++++ INPUT FOR THIS TASK ++++

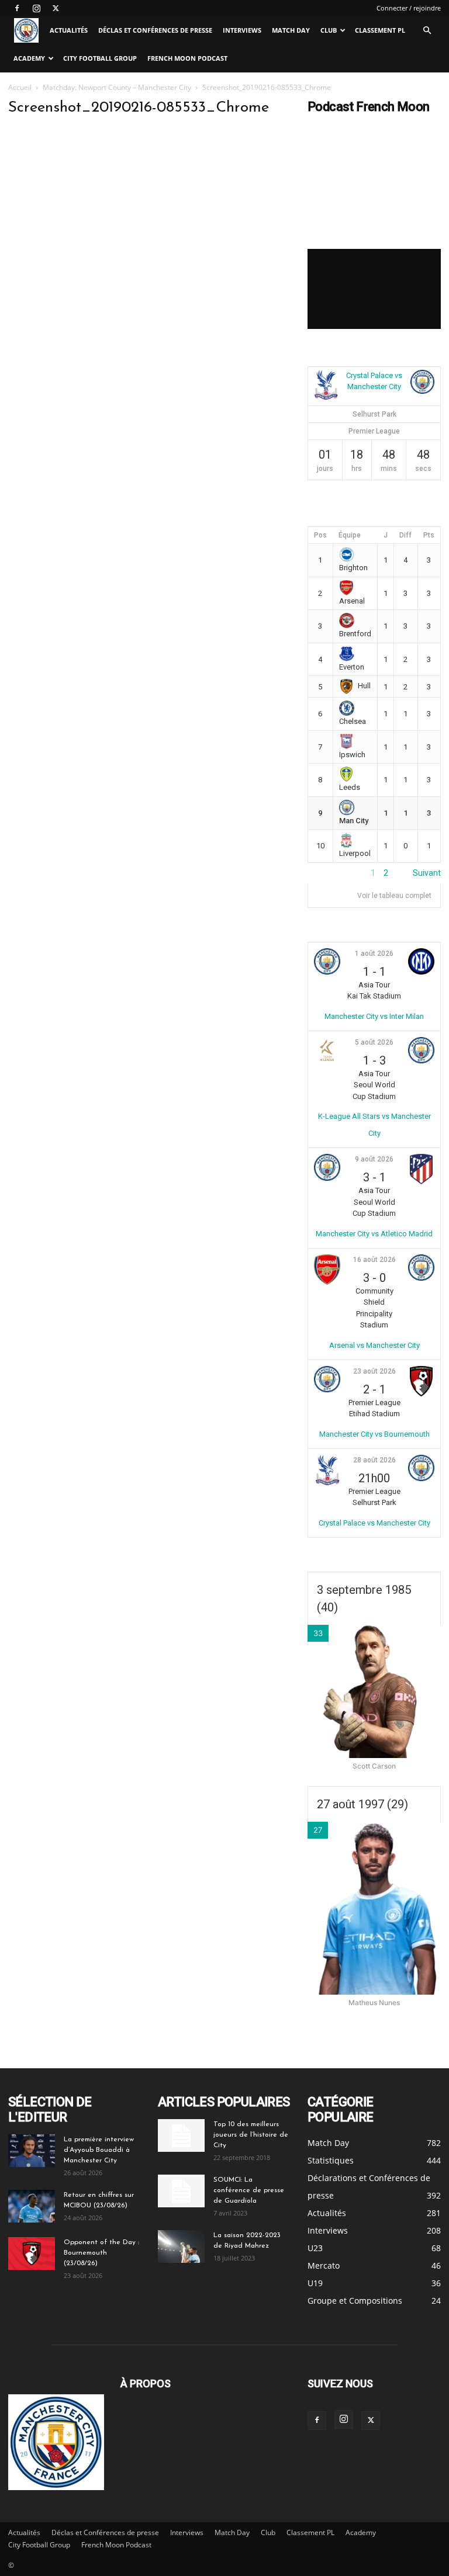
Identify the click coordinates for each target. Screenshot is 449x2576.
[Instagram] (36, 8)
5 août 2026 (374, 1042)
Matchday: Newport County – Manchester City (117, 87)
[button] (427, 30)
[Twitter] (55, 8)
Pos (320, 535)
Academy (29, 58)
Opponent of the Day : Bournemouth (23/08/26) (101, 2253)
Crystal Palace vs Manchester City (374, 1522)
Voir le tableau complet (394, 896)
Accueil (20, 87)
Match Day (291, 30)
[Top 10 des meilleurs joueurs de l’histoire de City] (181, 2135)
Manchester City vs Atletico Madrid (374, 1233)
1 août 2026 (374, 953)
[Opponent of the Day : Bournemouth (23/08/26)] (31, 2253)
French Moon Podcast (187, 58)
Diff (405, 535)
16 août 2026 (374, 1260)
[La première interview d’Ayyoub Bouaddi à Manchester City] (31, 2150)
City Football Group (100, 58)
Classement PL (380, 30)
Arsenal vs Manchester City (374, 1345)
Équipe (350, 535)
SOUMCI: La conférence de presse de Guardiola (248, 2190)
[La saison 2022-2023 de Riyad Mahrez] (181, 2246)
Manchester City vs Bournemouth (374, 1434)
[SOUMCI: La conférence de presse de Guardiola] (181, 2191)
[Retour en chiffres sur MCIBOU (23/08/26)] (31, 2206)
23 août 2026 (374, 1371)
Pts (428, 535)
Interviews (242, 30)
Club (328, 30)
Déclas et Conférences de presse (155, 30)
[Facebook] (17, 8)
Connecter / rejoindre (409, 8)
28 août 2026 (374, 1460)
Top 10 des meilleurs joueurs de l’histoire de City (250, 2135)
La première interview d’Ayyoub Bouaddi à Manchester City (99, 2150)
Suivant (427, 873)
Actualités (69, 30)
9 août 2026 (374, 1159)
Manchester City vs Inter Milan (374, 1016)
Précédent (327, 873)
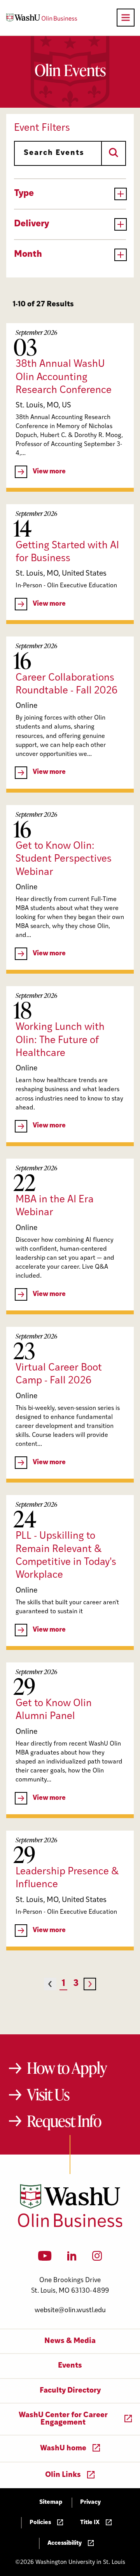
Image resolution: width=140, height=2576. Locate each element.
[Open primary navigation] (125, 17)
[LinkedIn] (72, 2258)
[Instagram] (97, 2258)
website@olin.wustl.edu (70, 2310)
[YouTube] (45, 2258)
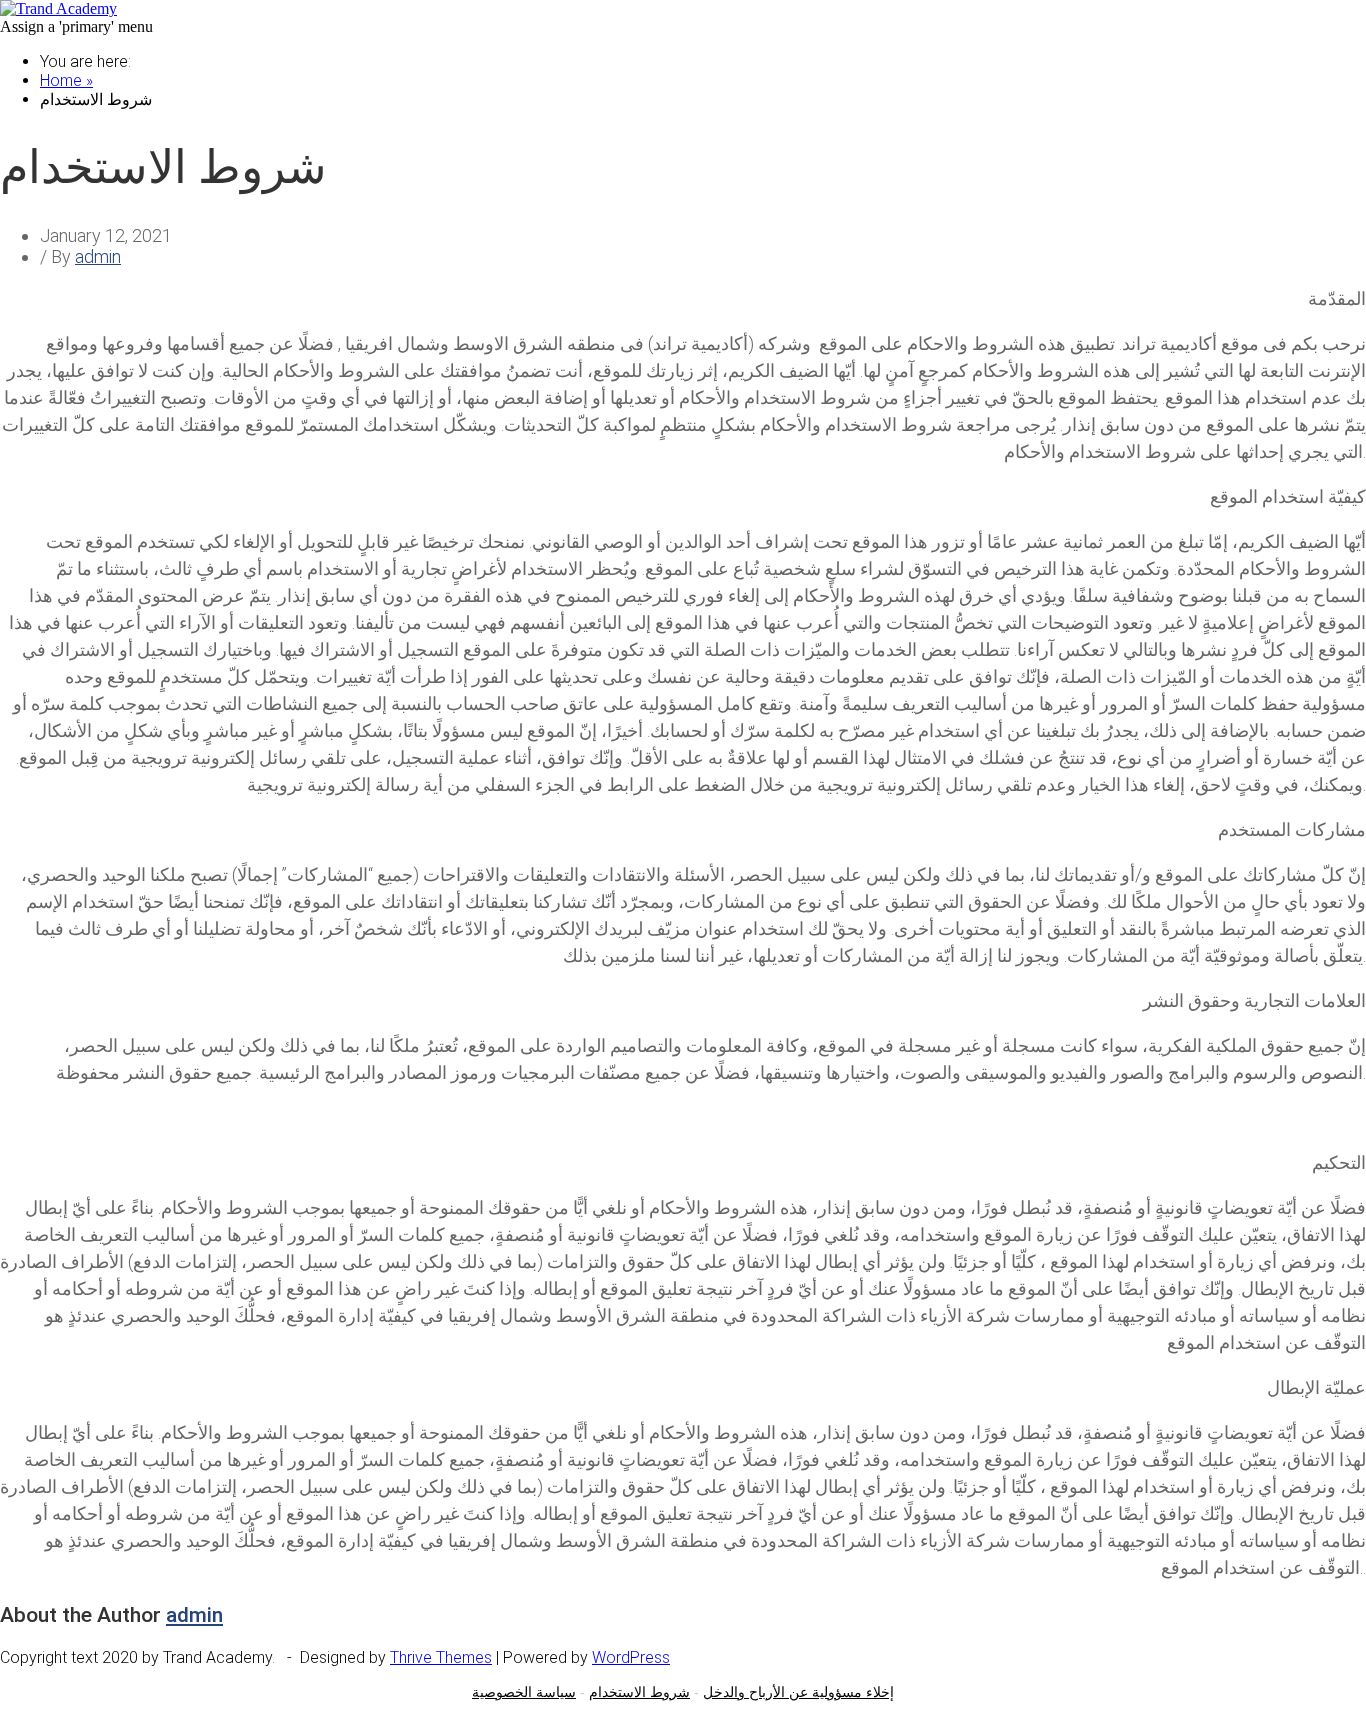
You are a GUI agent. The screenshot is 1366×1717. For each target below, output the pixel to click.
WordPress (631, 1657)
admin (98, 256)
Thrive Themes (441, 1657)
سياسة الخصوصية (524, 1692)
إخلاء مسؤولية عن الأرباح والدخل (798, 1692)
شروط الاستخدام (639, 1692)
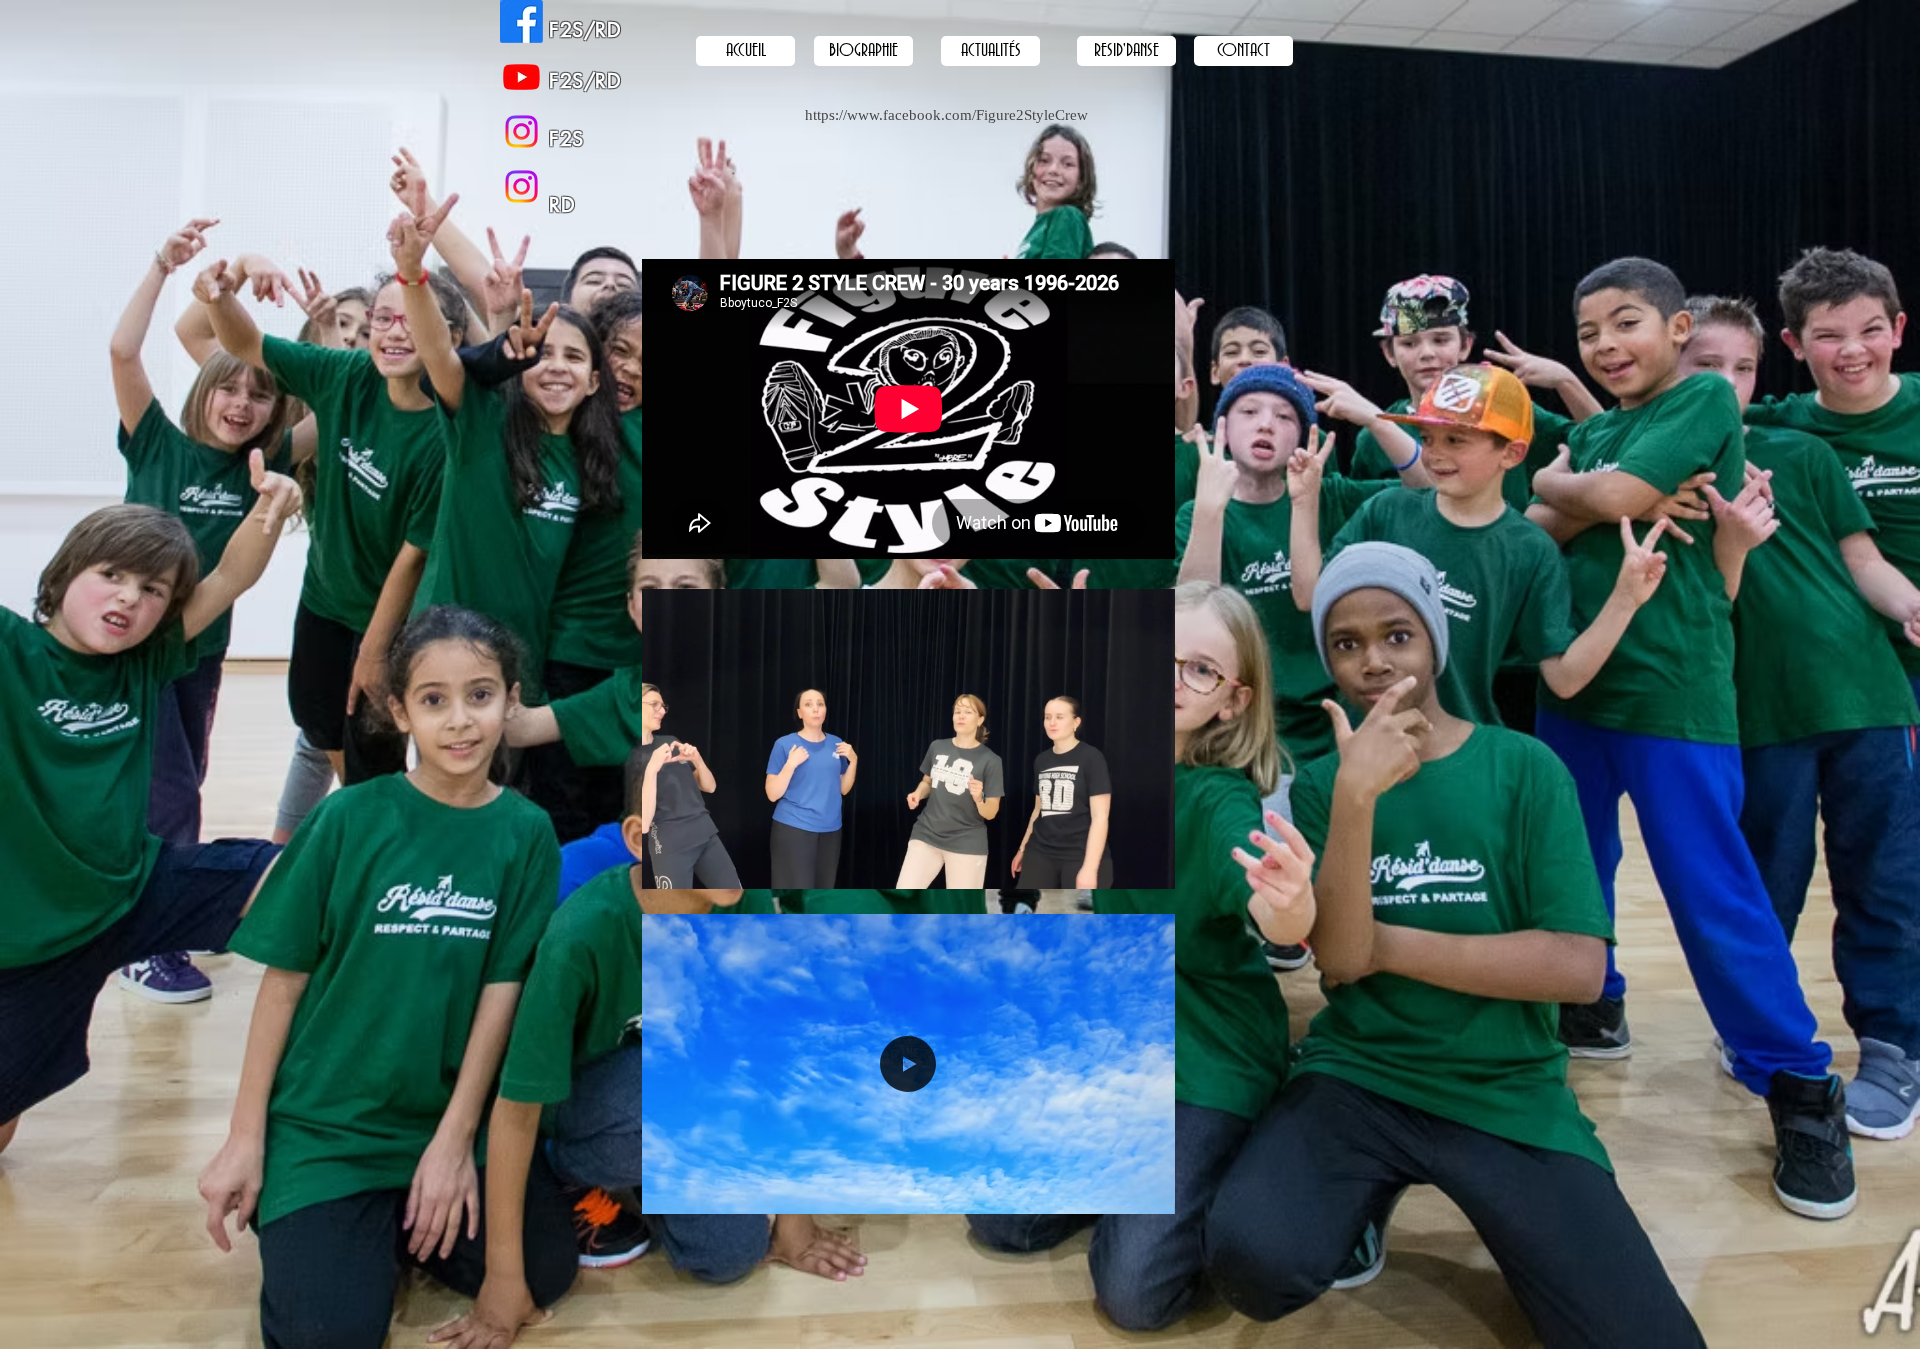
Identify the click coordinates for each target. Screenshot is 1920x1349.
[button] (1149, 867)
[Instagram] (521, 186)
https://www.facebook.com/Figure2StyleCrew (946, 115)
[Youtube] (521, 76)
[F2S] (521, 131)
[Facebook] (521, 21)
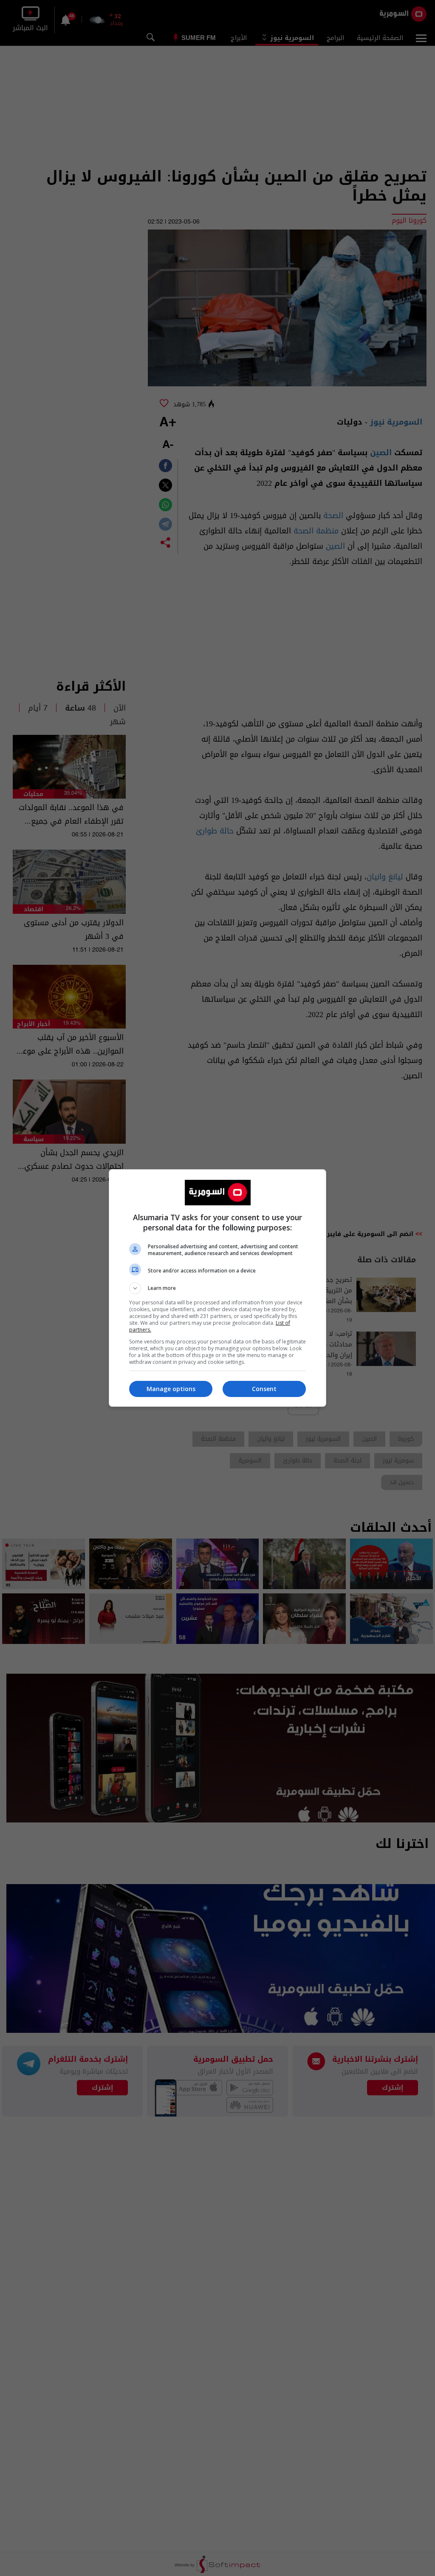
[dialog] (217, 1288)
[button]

++++

[WHAT TO PRODUCE] Pictures must be left out. Repeat exactly the lines from the one containing "French Moon Podcast (187, 58)" through the final line of the data.

[RESPONSE FOR THIS EXERCISE]
French Moon Podcast (187, 58)
Diff (405, 535)
16 août 2026 (374, 1260)
[La première interview d’Ayyoub Bouaddi à Manchester City] (31, 2150)
City Football Group (100, 58)
Classement PL (380, 30)
Arsenal vs Manchester City (374, 1345)
Équipe (350, 535)
SOUMCI: La conférence de presse de Guardiola (248, 2190)
[La saison 2022-2023 de Riyad Mahrez] (181, 2246)
Manchester City vs Bournemouth (374, 1434)
[SOUMCI: La conférence de presse de Guardiola] (181, 2191)
[Retour en chiffres sur MCIBOU (23/08/26)] (31, 2206)
23 août 2026 (374, 1371)
Pts (428, 535)
Interviews (242, 30)
Club (328, 30)
Déclas et Conférences de presse (155, 30)
[Facebook] (17, 8)
Connecter / rejoindre (409, 8)
28 août 2026 (374, 1460)
Top 10 des meilleurs joueurs de l’histoire de City (250, 2135)
La première interview d’Ayyoub Bouaddi à Manchester City (99, 2150)
Suivant (427, 873)
Actualités (69, 30)
9 août 2026 (374, 1159)
Manchester City vs Inter Milan (374, 1016)
Précédent (327, 873)
Image resolution: width=140, height=2576. Locate each element.
[Open primary navigation] (125, 17)
[LinkedIn] (72, 2258)
[Instagram] (97, 2258)
website@olin.wustl.edu (70, 2310)
[YouTube] (45, 2258)
You are a GUI agent. The screenshot is 1366×1717. For each target below, output the pixel to click.
WordPress (631, 1657)
admin (98, 256)
Thrive Themes (441, 1657)
سياسة الخصوصية (524, 1692)
إخلاء مسؤولية عن الأرباح والدخل (798, 1692)
شروط الاستخدام (639, 1692)
Identify the click coordinates for each target. Screenshot is 1920x1349.
[button] (1149, 867)
[Instagram] (521, 186)
https://www.facebook.com/Figure2StyleCrew (946, 115)
[Youtube] (521, 76)
[F2S] (521, 131)
[Facebook] (521, 21)
[dialog] (217, 1288)
[button]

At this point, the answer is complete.